Task prompt ->
Answer these questions about the clinical trial overview:
(a) What status does the trial have?
(b) Which organization is the lead sponsor?
(c) Which four chemotherapy drugs does the summary name?

### Text block

Overview

S0801 Iodine I 131 Tositumomab, Rituximab, and Combination Chemotherapy in Previously Untreated Stage II, Stage III, or Stage IV Follicular Non-Hodgkin Lymphoma

Status:
Completed
Trial end date:
2019-08-01
Target enrollment:
0
Participant gender:
All
Summary
RATIONALE: Radiolabeled monoclonal antibodies, such as iodine I 131 tositumomab, can find cancer cells and carry cancer-killing substances to them without harming normal cells. Monoclonal antibodies, such as rituximab, can block cancer growth in different ways. Some block the ability of cancer cells to grow and spread. Others find cancer cells and help kill them or carry cancer-killing substances to them. Drugs used in chemotherapy, such as cyclophosphamide, doxorubicin, vincristine, and prednisone, work in different ways to stop the growth of cancer cells, either by killing the cells or by stopping them from dividing. Giving a radiolabeled monoclonal antibody together with rituximab and combination chemotherapy may kill more cancer cells. PURPOSE: This phase II trial is studying the side effects of giving iodine I 131 tositumomab together with rituximab and combination chemotherapy and to see how well it works in treating patients with previously untreated stage II, stage III, or stage IV follicular non-Hodgkin lymphoma.
Phase:
Phase 2
Accepts Healthy Volunteers?
No
Details
Lead Sponsor:
Southwest Oncology Group
Collaborator:
National Cancer Institute (NCI)

######
### Provided records

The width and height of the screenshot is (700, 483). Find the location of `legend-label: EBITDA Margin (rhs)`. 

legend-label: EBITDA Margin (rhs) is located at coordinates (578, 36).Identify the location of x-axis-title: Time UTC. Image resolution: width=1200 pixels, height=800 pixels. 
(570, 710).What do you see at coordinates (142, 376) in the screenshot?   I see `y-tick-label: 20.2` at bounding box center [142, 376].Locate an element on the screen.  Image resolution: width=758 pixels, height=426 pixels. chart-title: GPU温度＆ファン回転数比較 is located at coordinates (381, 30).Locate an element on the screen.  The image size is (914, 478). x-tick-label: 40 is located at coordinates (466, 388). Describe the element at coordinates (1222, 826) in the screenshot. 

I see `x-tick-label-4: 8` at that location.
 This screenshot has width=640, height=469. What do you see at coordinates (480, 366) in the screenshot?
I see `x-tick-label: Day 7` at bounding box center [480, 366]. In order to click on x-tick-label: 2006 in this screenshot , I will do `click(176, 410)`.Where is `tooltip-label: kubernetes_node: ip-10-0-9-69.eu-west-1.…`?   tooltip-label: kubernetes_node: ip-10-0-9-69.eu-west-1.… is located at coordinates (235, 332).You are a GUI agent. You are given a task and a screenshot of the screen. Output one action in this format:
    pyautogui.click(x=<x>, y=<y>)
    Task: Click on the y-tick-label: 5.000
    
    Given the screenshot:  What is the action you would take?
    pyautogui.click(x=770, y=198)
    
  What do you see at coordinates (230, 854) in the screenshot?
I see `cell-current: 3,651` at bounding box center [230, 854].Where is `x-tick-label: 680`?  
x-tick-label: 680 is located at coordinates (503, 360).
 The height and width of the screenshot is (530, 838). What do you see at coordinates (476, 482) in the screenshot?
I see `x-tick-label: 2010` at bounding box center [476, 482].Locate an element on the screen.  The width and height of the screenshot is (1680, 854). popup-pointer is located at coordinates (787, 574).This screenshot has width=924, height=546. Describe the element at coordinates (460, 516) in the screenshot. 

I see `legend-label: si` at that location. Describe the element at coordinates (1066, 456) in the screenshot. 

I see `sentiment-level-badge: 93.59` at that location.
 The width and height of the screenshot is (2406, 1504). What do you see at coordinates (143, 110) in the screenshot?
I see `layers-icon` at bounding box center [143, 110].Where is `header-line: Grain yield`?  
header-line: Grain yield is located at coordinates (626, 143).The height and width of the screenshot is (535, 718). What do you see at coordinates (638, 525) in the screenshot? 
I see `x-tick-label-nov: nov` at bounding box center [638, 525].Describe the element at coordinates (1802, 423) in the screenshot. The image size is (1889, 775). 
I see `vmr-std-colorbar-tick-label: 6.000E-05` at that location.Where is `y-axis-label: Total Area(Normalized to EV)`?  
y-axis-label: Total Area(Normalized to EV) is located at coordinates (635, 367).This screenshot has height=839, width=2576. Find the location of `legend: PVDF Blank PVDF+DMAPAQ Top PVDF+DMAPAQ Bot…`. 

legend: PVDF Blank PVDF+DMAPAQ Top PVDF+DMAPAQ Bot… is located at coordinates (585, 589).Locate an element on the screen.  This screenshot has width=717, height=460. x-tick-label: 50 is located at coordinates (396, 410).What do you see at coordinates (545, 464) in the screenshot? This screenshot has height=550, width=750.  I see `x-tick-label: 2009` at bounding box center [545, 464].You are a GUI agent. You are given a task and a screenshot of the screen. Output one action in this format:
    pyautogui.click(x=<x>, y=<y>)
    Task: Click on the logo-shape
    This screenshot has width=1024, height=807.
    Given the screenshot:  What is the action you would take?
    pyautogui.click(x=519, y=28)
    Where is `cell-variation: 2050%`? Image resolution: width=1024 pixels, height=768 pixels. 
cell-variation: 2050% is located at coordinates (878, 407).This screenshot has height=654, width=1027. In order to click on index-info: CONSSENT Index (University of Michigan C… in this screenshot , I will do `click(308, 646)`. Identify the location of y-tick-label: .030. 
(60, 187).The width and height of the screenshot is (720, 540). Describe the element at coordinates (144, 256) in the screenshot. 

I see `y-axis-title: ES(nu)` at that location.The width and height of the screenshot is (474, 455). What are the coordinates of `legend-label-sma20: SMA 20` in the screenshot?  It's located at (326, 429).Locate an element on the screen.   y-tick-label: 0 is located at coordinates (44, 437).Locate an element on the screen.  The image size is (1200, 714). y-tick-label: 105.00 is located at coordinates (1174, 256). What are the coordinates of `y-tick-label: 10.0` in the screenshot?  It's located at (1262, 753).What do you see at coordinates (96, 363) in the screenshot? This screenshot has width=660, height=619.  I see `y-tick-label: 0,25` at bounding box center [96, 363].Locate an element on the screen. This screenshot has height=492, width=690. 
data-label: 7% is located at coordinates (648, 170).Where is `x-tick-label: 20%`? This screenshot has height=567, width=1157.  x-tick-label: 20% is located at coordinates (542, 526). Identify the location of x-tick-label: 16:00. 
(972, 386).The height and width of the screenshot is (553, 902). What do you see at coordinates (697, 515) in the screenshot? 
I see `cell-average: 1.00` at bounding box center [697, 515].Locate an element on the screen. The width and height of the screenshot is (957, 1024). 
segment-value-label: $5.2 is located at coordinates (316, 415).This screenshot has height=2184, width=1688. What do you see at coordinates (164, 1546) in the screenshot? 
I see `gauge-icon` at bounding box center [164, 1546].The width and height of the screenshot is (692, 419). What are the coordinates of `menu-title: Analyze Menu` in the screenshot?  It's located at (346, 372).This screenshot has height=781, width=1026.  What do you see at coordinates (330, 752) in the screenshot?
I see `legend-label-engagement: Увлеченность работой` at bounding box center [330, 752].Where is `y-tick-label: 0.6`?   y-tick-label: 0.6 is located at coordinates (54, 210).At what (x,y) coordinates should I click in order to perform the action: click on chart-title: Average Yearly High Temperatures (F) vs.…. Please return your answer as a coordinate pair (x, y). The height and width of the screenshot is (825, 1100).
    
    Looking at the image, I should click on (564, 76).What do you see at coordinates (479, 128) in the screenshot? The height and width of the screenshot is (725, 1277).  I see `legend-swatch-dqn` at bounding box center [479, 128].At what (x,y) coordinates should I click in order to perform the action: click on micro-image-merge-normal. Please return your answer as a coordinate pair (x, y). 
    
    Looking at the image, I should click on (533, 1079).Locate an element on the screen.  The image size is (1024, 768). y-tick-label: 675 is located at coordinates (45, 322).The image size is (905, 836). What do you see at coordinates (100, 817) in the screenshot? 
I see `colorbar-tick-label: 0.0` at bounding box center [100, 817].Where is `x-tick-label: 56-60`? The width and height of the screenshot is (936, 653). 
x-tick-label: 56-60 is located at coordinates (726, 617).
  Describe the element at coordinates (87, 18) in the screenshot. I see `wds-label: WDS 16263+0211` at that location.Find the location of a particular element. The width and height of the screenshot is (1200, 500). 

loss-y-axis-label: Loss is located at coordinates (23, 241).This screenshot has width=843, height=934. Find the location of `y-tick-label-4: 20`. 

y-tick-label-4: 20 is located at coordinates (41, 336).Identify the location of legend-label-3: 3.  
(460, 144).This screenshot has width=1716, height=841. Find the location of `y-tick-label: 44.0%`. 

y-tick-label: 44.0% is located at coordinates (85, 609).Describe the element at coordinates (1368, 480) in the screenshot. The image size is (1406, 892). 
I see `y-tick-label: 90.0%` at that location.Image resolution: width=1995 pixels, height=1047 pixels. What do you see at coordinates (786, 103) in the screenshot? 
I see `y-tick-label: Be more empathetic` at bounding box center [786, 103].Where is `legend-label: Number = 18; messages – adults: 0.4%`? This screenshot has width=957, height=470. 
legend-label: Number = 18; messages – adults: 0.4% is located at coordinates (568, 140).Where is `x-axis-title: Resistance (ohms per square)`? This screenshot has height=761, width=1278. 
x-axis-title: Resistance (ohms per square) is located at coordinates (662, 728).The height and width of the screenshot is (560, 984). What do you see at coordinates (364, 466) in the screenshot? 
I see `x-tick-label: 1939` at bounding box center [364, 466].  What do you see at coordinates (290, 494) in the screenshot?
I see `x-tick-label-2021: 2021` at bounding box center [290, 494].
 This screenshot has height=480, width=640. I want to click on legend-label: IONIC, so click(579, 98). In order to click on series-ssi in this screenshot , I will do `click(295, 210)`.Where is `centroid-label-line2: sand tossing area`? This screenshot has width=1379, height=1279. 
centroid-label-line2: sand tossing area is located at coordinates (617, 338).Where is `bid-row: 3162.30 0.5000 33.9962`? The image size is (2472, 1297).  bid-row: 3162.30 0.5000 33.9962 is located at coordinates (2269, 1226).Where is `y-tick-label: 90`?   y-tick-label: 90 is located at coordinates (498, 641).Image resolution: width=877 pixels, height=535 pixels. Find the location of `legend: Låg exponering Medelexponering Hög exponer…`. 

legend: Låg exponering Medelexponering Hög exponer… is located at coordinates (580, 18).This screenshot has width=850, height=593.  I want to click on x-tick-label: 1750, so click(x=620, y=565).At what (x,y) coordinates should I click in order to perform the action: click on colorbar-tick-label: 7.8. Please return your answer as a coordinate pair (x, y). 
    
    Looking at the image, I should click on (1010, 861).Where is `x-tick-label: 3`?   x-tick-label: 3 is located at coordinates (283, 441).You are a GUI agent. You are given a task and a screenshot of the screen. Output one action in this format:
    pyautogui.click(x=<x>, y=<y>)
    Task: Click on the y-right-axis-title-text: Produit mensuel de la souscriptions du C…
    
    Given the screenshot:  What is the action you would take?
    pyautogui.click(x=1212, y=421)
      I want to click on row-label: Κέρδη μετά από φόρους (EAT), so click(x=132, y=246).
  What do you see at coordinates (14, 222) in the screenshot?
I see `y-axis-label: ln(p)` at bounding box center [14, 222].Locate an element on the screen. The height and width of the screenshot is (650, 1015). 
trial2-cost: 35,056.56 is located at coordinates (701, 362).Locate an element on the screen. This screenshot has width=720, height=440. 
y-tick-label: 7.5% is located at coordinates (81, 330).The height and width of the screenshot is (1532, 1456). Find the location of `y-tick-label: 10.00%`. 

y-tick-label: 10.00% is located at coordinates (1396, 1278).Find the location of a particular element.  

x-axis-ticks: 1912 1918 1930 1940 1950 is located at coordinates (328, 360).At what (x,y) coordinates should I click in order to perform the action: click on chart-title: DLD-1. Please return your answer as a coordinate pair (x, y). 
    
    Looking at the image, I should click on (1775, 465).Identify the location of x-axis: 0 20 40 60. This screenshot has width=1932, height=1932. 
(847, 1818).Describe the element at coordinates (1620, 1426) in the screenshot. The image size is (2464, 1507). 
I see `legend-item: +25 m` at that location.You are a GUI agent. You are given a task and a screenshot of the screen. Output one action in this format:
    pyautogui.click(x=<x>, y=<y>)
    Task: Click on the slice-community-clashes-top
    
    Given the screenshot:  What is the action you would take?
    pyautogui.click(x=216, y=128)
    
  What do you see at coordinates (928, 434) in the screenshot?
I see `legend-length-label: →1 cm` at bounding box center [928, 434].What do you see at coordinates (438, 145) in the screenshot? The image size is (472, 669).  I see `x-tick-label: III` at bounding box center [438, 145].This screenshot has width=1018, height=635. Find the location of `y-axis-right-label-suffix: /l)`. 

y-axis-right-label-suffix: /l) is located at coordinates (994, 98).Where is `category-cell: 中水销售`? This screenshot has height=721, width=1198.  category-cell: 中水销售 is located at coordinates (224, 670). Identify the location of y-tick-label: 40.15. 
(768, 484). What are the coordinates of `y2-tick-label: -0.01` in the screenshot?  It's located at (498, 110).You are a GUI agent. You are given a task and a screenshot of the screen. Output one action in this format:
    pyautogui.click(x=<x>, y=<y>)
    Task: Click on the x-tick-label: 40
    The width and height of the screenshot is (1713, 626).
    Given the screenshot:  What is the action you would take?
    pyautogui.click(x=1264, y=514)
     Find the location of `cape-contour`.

######

Task response ->
(a) Completed
(b) Southwest Oncology Group
(c) Cyclophosphamide, doxorubicin, vincristine, and prednisone